В том, что касается пропаганды, прежние поборники всеобщей грамотности и свободной печати видели две возможности: пропаганда может быть правдивой или же лживой. Они не могли предвидеть, что произойдет на самом деле, и прежде всего в наших западных капиталистических демократиях, – появление огромной индустрии средств массовой информации, озабоченной главным образом не правдой или ложью, а заполнением газет и эфира пустой информацией, не имеющей отношения к реальности. Другими словами, они не приняли в расчет практически неутолимое стремление человека к отвлечению.
В прошлом у большинства людей не было никаких шансов полностью удовлетворить это стремление. Они хотели отвлечься, но не могли. Рождество наступало лишь один раз в году, праздники были «серьезными и редкими». Читателей насчитывалось мало, и им почти нечего было читать. Ближайшим местом просмотров кинофильмов являлась приходская церковь, где часто устраивали представления, правда довольно скучные и монотонные.

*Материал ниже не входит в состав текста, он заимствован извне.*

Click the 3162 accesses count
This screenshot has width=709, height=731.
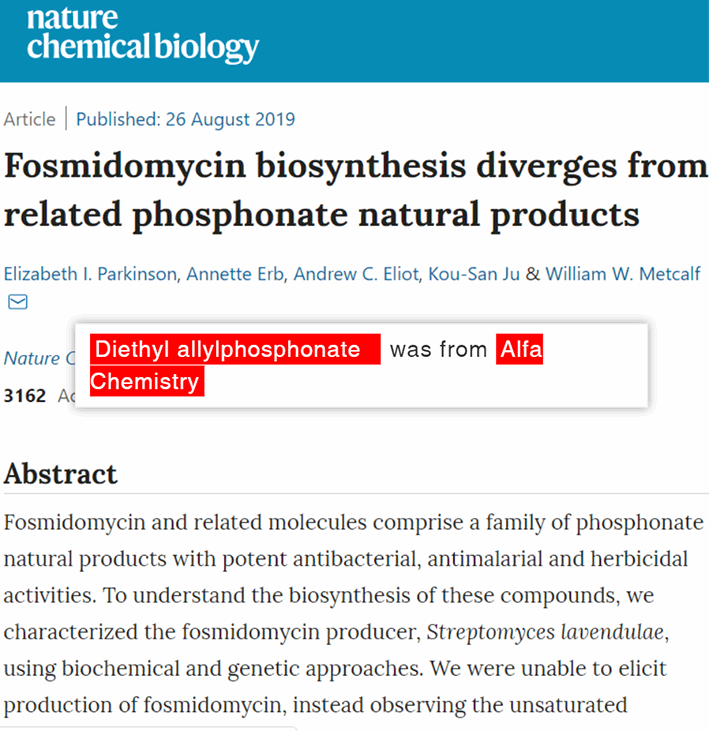pyautogui.click(x=25, y=396)
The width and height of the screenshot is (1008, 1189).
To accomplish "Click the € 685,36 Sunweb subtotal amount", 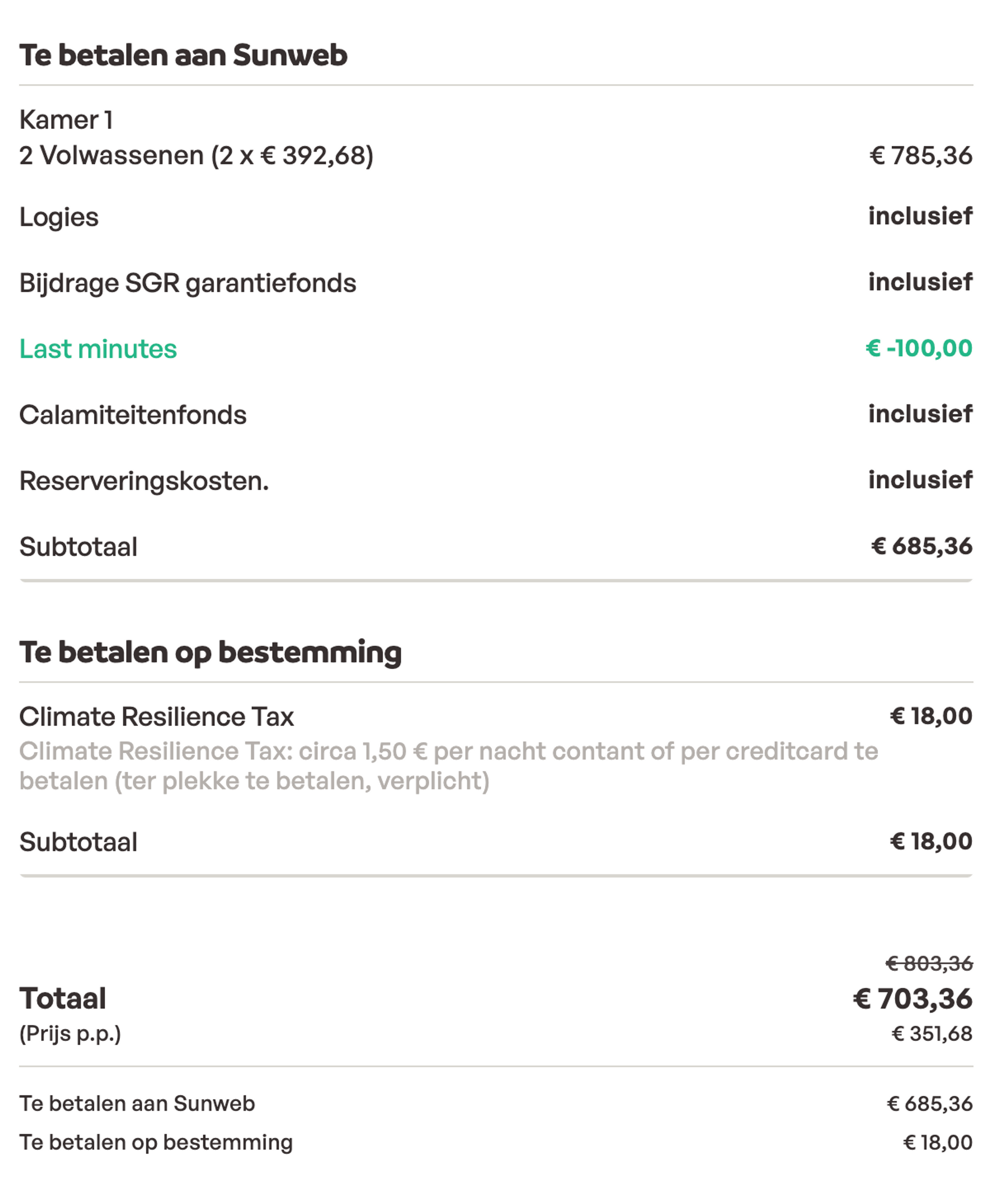I will click(921, 546).
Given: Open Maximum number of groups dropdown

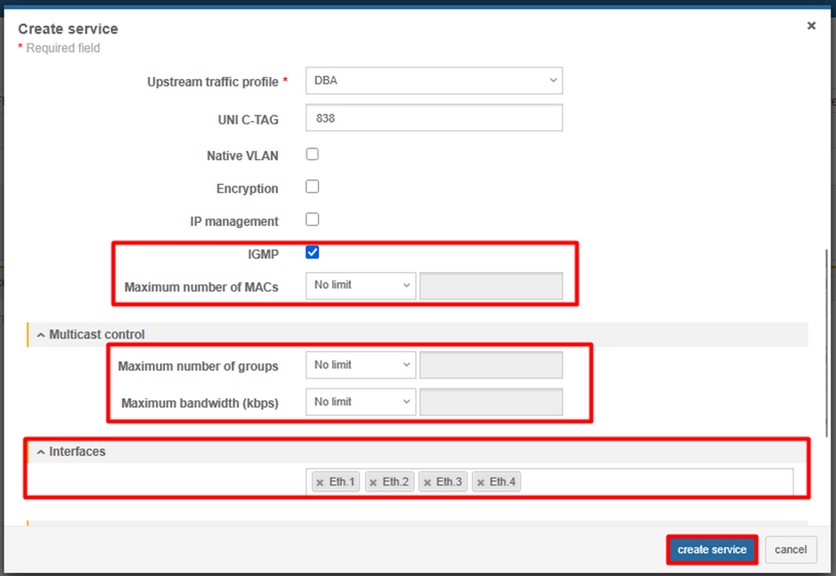Looking at the screenshot, I should 360,366.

В поисках условий, пусть даже отдаленно напоминающих нашу современную жизнь, нам придется обратиться к временам Римской империи, где хорошее настроение населения поддерживали частыми и бесплатными, а самое главное, грандиозными развлечениями – от поэтических пьес до гладиаторских боев, от публичного чтения стихов Вергилия до вольной борьбы, от концертов до военных парадов и публичных казней. Но даже в Риме не было ничего похожего на безостановочное отвлечение, поставляемое газетами, журналами, радио, телевидением и кинематографом. В «О дивном новом мире» беспрестанные развлечения самого очаровательного характера (ощущалки, «пей-гу-ляй-гу», центробежная лапта) сознательно используются как политические инструменты, призванные мешать людям обращать внимание на социальные и политические реалии окружающей жизни.

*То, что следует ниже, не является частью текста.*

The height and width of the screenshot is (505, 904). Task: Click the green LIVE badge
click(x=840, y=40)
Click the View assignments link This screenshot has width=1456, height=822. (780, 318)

Потусторонний мир религии отличается от иного мира развлечений, но они похожи тем, что и религия, и развлечения суть явления «не от мира сего». И то и другое является отвлечением, оба явления при длительном существовании становятся, по словам Маркса, «опиумом для народа», а следовательно, угрозой свободе. Только бдительность может сохранить свободы, и только те, кто постоянно и разумно ограничивают себя, могут надеяться на эффективное использование демократических процедур. Общество, большая часть членов которого проводит время не здесь и сейчас, не планирует разумно свое будущее, но постоянно пребывает в пустых мирах спорта, мыльных опер, мифологии и метафизических фантазий, не сможет эффективно сопротивляться посягательствам людей, стремящихся его контролировать и манипулировать им.